▶ SELECTED EXCERPT:
******

The decision also coined a new term for these litigants and the arguments they employ. Organized pseudolegal commercial argument, or OPCA is the term that court will now use to describe these types of arguments and litigants. So because of the scope of this decision and the new vocabulary that has been introduced, I created a new thread to introduce this topic. So for those who are interested in a good read... Enjoy!

Meads v. Meads, 2012 ABQB 571
 
[3] One participant in this matter, the Respondent Dennis Larry Meads, appears to be a
sophisticated and educated person, but is also an OPCA litigant. One of the purposes of these
Reasons is, through this litigant, to uncover, expose, collate, and publish the tactics employed by
the OPCA community, as a part of a process to eradicate the growing abuse that these litigants
direct towards the justice and legal system we otherwise enjoy in Alberta and across Canada. I
will respond on a point-by-point basis to the broad spectrum of OPCA schemes, concepts, and
arguments advanced in this action by Mr. Meads.


Yeah!
 
[72] Beyond that, these are little more than scams that abuse legal processes. As this Court
now recognizes that these schemes are intended for that purpose, a strict approach is appropriate
when the Court responds to persons who purposefully say they stand outside the rules and law,
or who intend to abuse, disrupt, and ultimately break the legal processes that govern conduct in
Canada. The persons who advance these schemes, and particularly those who market and sell
these concepts as commercial products, are parasites that must be stopped.


Do Judges ever get fan mail? Because I feel like writing some!
 
The Masochistic Lie:

http://www.internationalskeptics.com/forums/showthread.php?t=203495


All these features appear necessary for gurus to
market OPCA schemes to their often desperate, ill-informed, mentally disturbed, or legally
abusive customers. This is crucial to understand the non-substance of any OPCA concept or
strategy. The story and process of a OPCA scheme is not intended to impress or convince the
Courts, but rather to impress the guru’s customer.

******

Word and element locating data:
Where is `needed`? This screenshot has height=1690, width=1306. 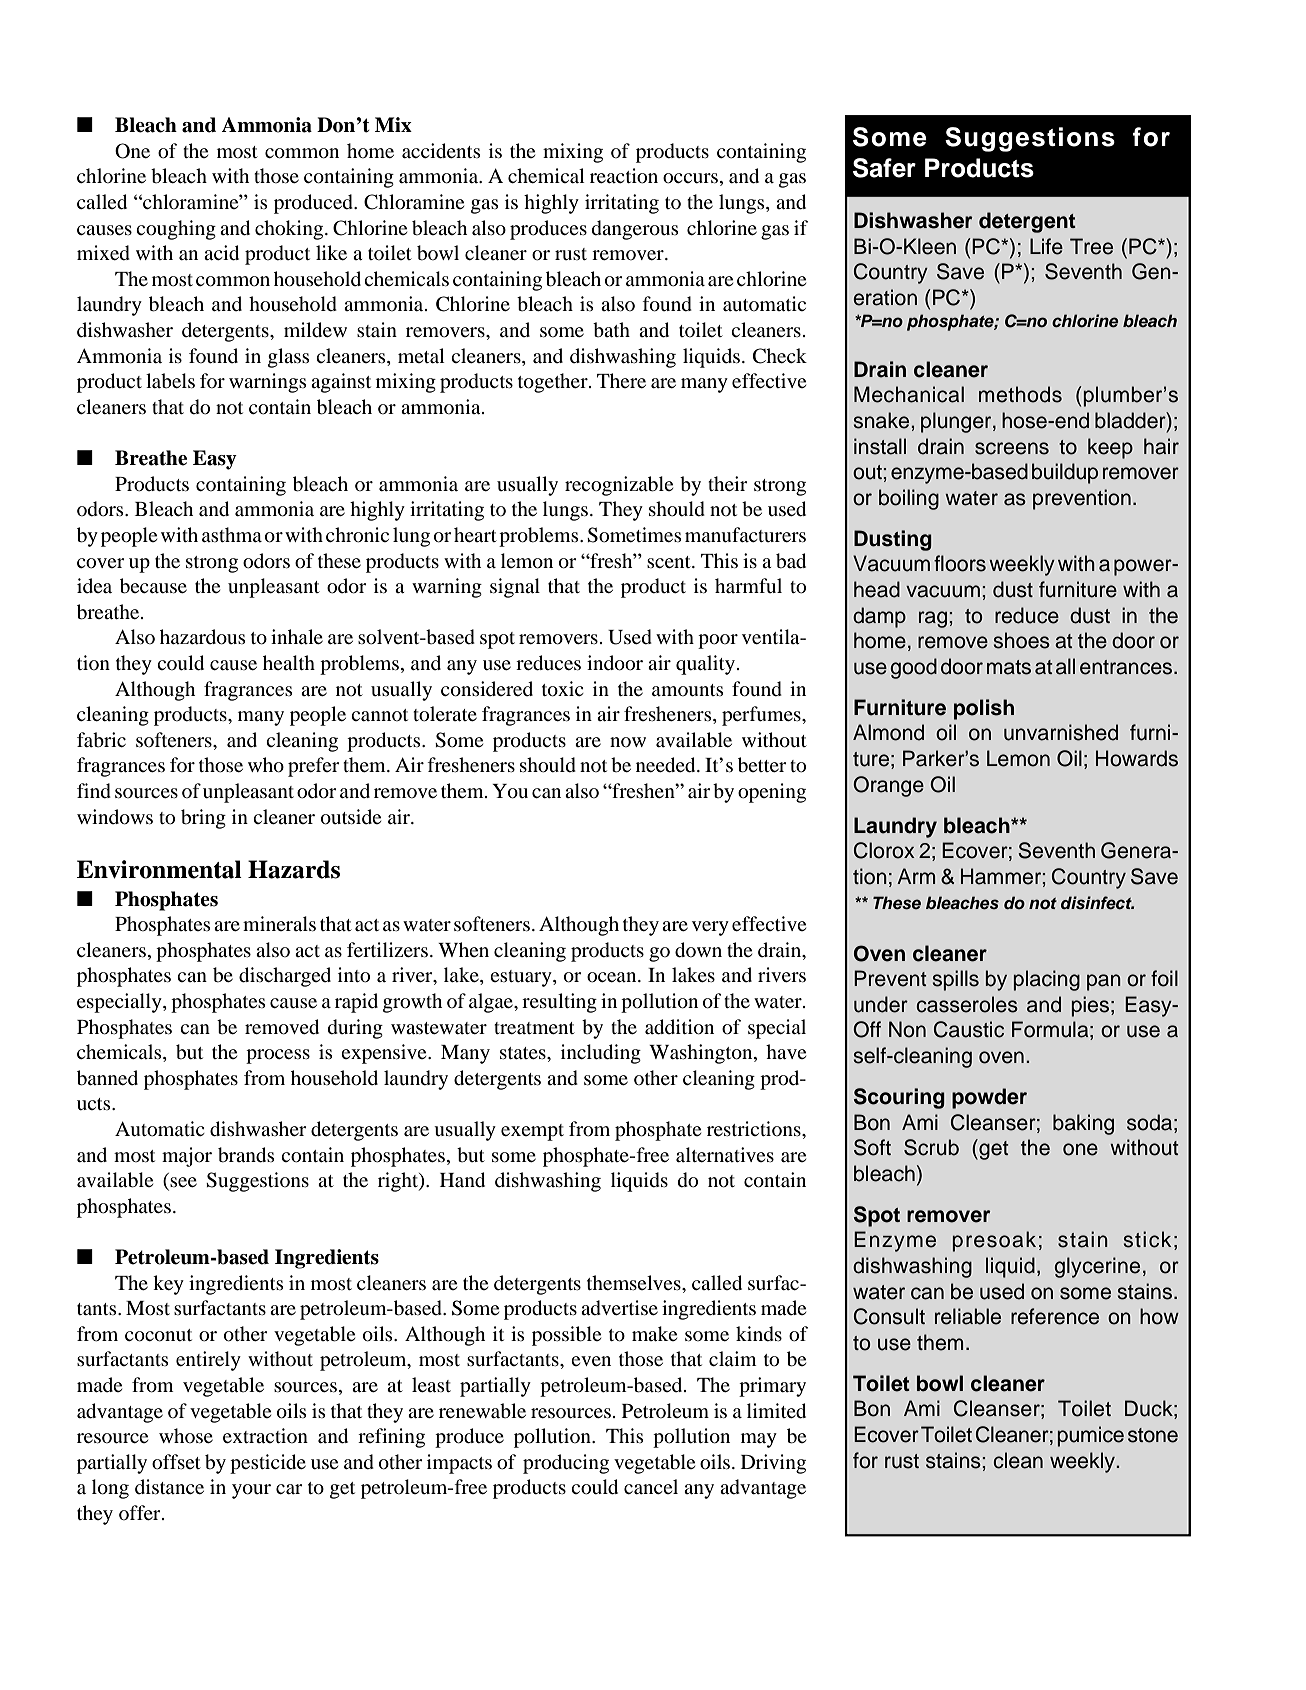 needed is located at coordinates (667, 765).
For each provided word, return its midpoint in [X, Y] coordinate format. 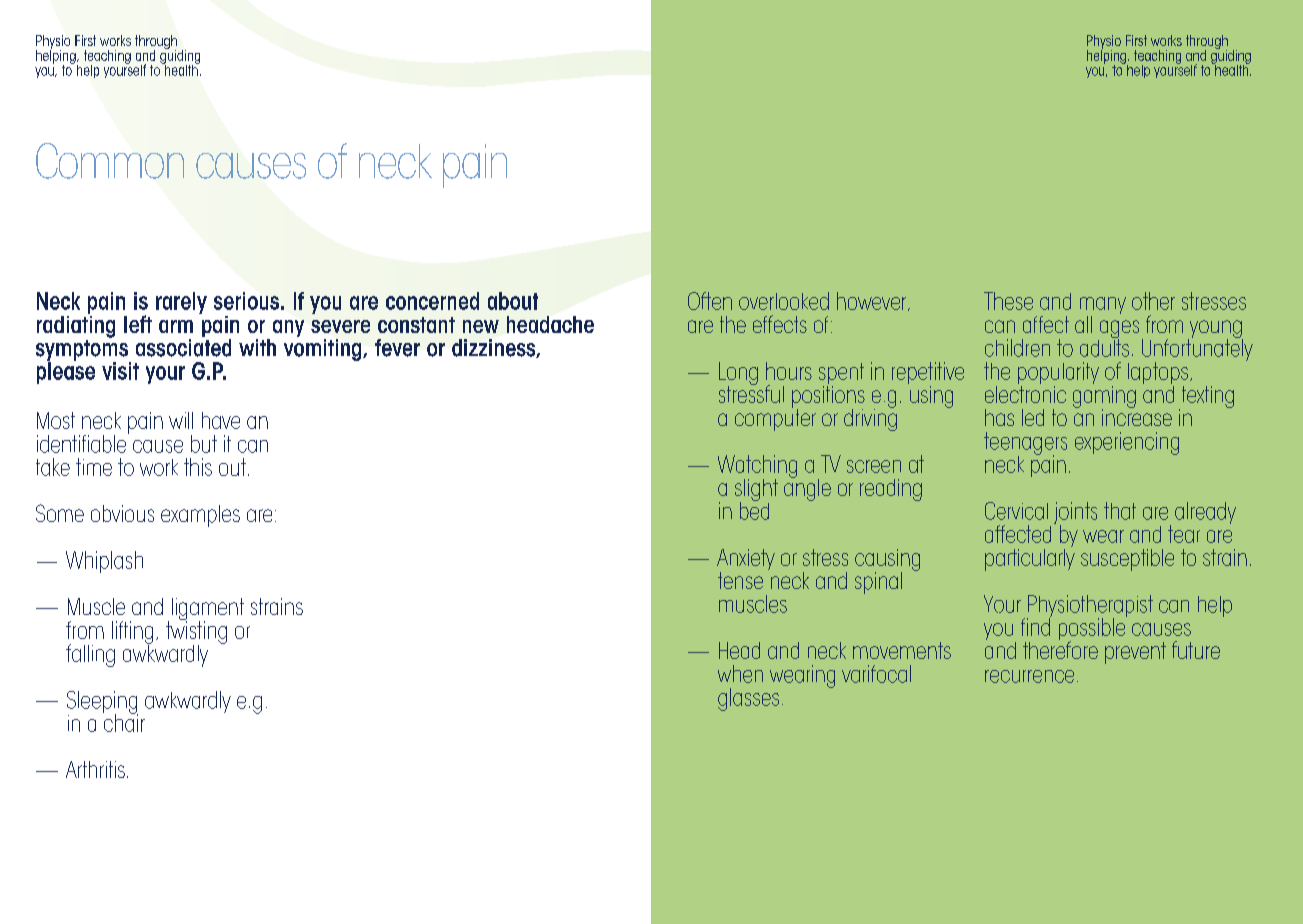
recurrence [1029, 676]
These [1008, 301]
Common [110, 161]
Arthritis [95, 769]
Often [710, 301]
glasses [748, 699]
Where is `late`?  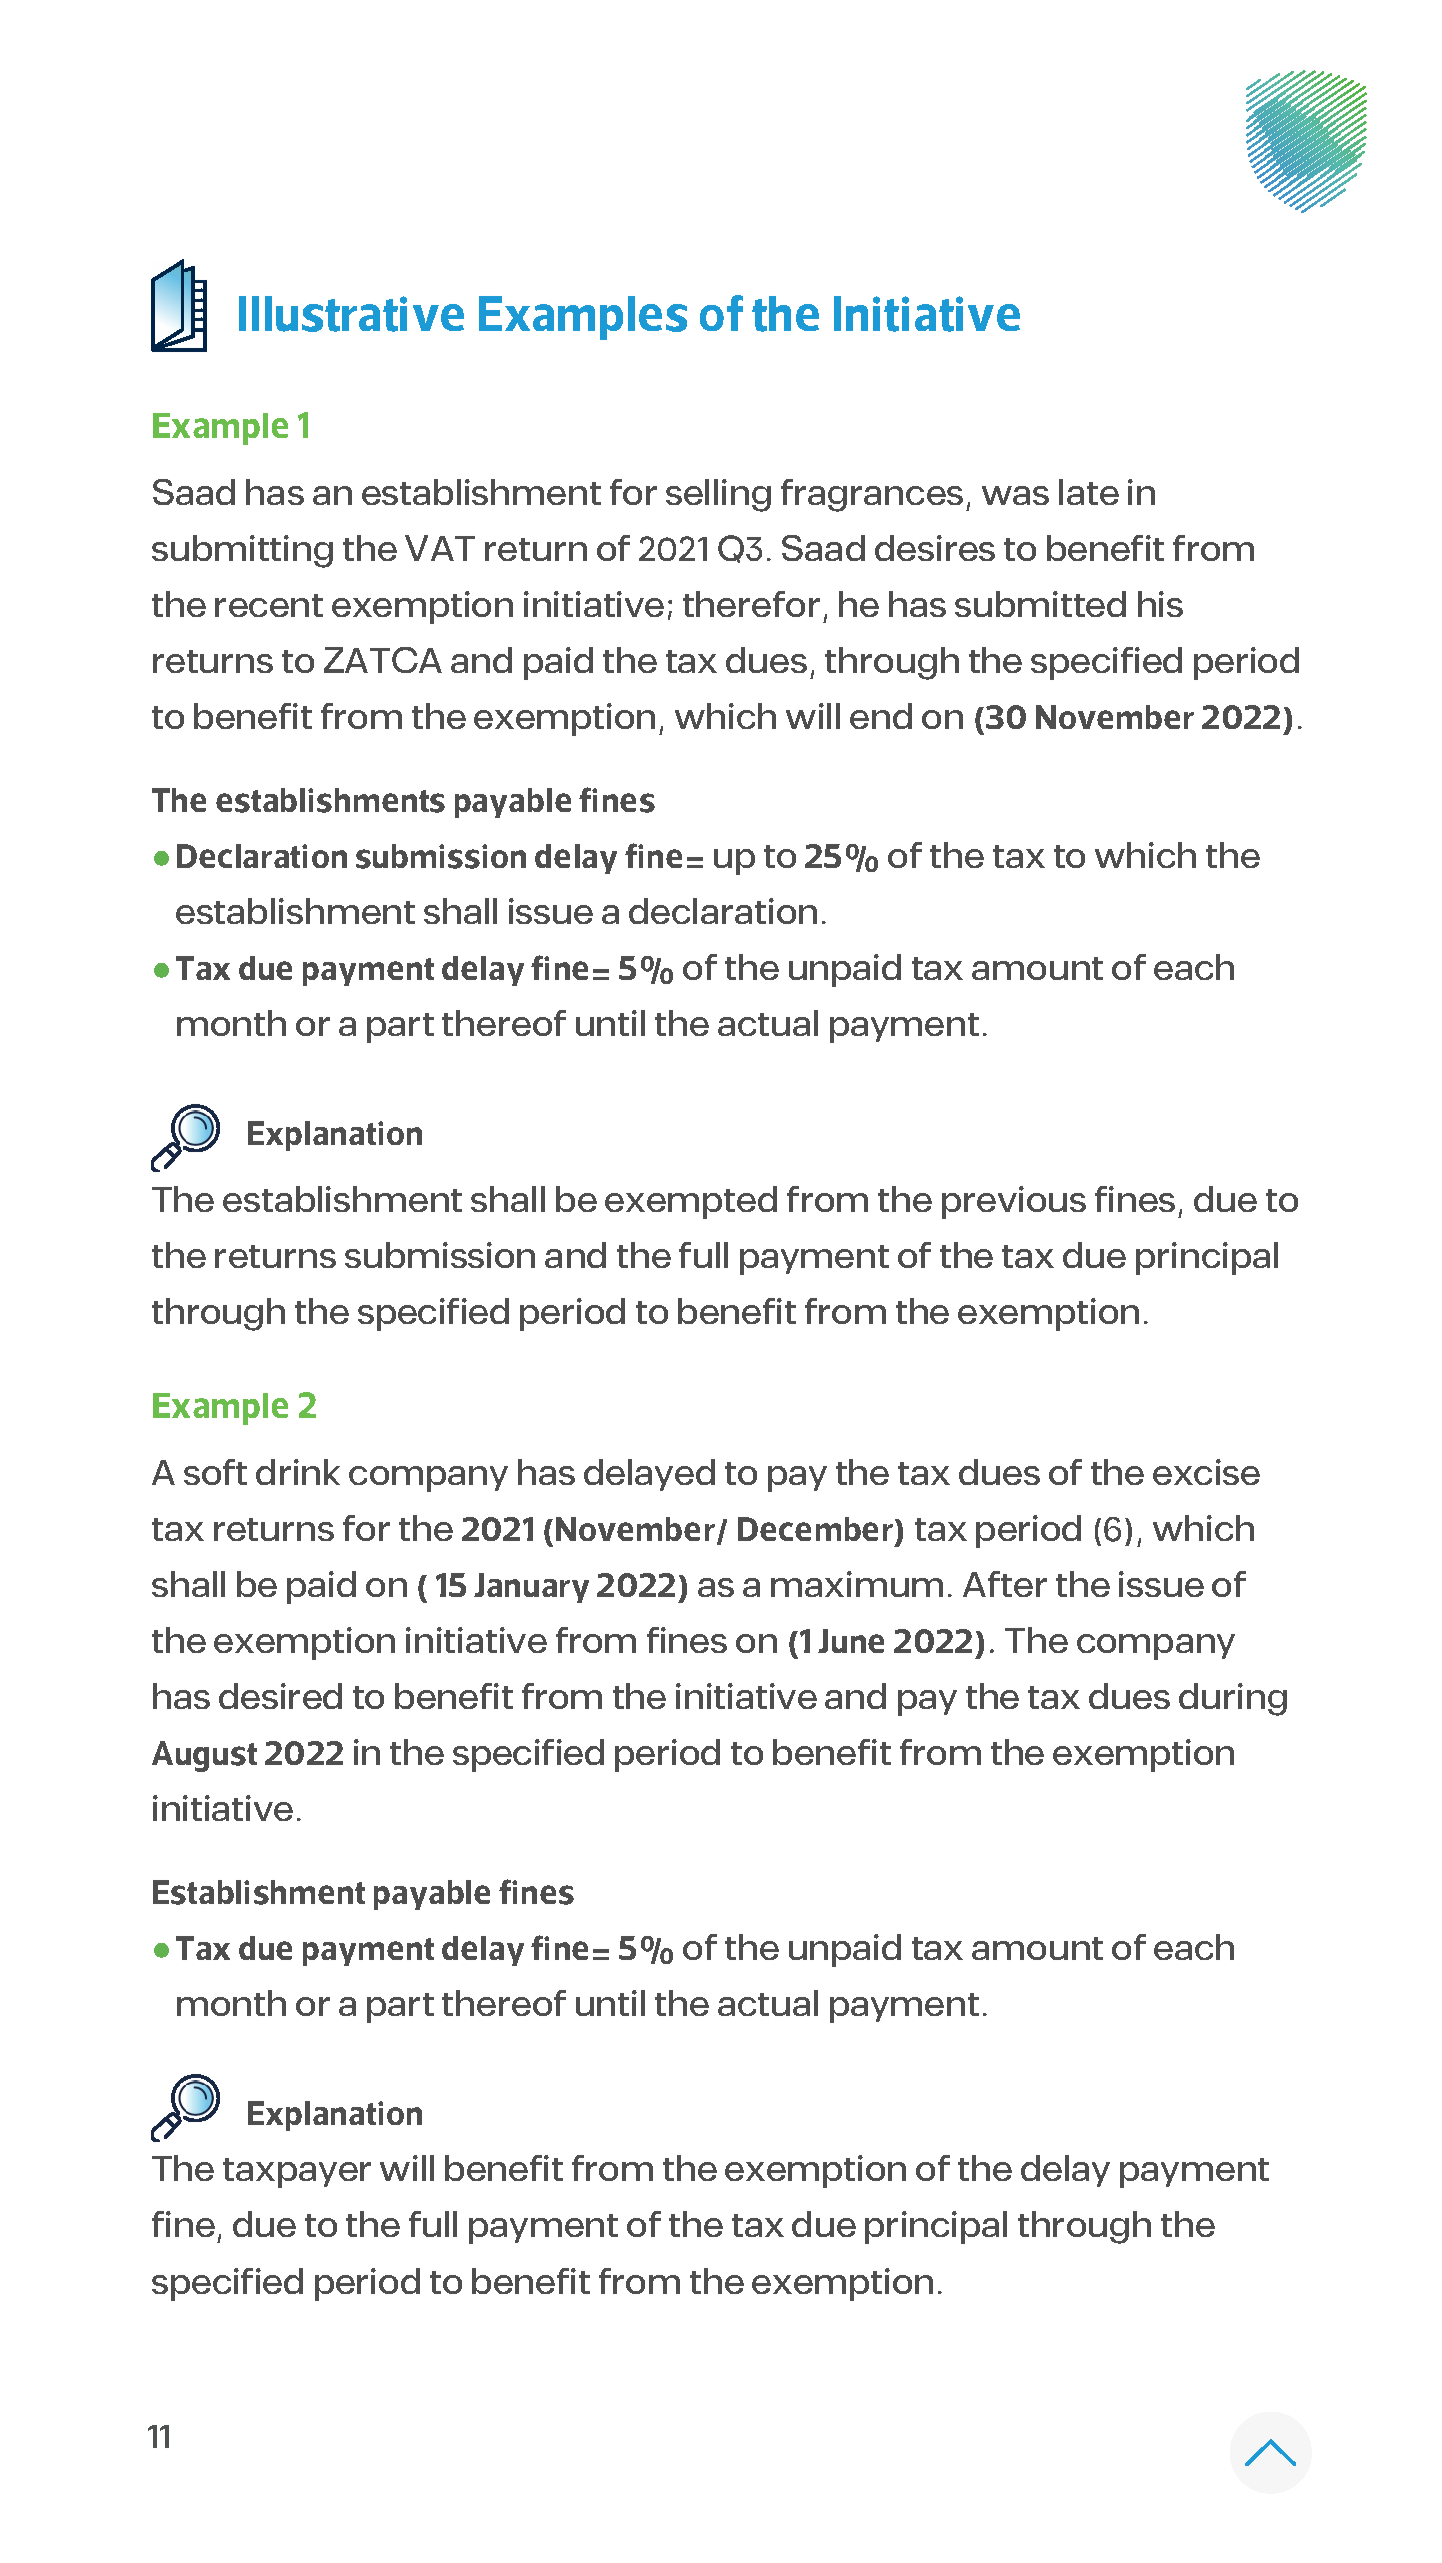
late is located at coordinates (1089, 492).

******

▶ WORK TO COMPLETE:
1. Answer these questions about the Meads v. Meads post:
(a) What does the term OPCA stand for?
(b) What is the name of the Respondent the court calls an OPCA litigant?
(c) According to the final quoted passage, whom is the story and process of an OPCA scheme meant to impress?
2. Carry on the Meads v. Meads post from the point where it stops.

▶ ANSWERS BY TASK:
1.
(a) Organized pseudolegal commercial argument
(b) Dennis Larry Meads
(c) The guru's customer

2.
Myriad wins!
 
Mediaeval alchemy is a helpful analogue. Alchemists sold their services based on the theatre of their activities, rather than demonstrated results, or any analytical or systematic methodology. OPCA gurus are modern legal alchemists. They promise gold, but their methods are principally intended to impress the gullible, or those who wish to use this drivel to abuse the court system. Any lack of legal success by the OPCA litigant is, of course, portrayed as a consequence of the customer’s failure to properly understand and apply the guru’s special knowledge.

i7Hjto.gif
 
Wow, just...wow!

My brain started to hurt after a while, but the gist of it seems to be that while the OPCA community of vexatious litigants believe they have the right to challenge the legal authority of the court, the court equally has the right to tell them to get stuffed, and what's more, they are bigger than them and have prisons.

Can we appoint this judge to look at all the other CT garbage?
 
"These claims are, of course, pseudolegal nonsense."

I need a moment.

Thanks, now that that's over I need to express my belief that this Judge needs a big high five first and then a round of drinks.
 
A few nuggets from the decision as I realize many people will not have the desire to read such an extensive case:

The persons who advance these schemes, and particularly those who market and sell these concepts as commercial products, are parasites that must be stopped.

When reduced to their conceptual core, most OPCA concepts are contemptibly stupid.

The bluntly idiotic substance of Mr. Mead’s argument explains the unnecessarily complicated manner in which it was presented. OPCA arguments are never sold to their customers as simple ideas, but instead are byzantine schemes which more closely resemble the plot of a dark fantasy novel than anything else.

Mediaeval alchemy is a helpful analogue. Alchemists sold their services based on the theatre of their activities, rather than demonstrated results, or any analytical or systematic methodology. OPCA gurus are modern legal alchemists

OPCA litigants appear, engage in a court drama that is more akin to a magic spell ritual than an actual legal proceeding, and wait to see if the court is entranced and compliant. If not, the litigant returns home to scrutinize at what point the wrong incantation was uttered, an incorrectly prepared artifact waved or submitted.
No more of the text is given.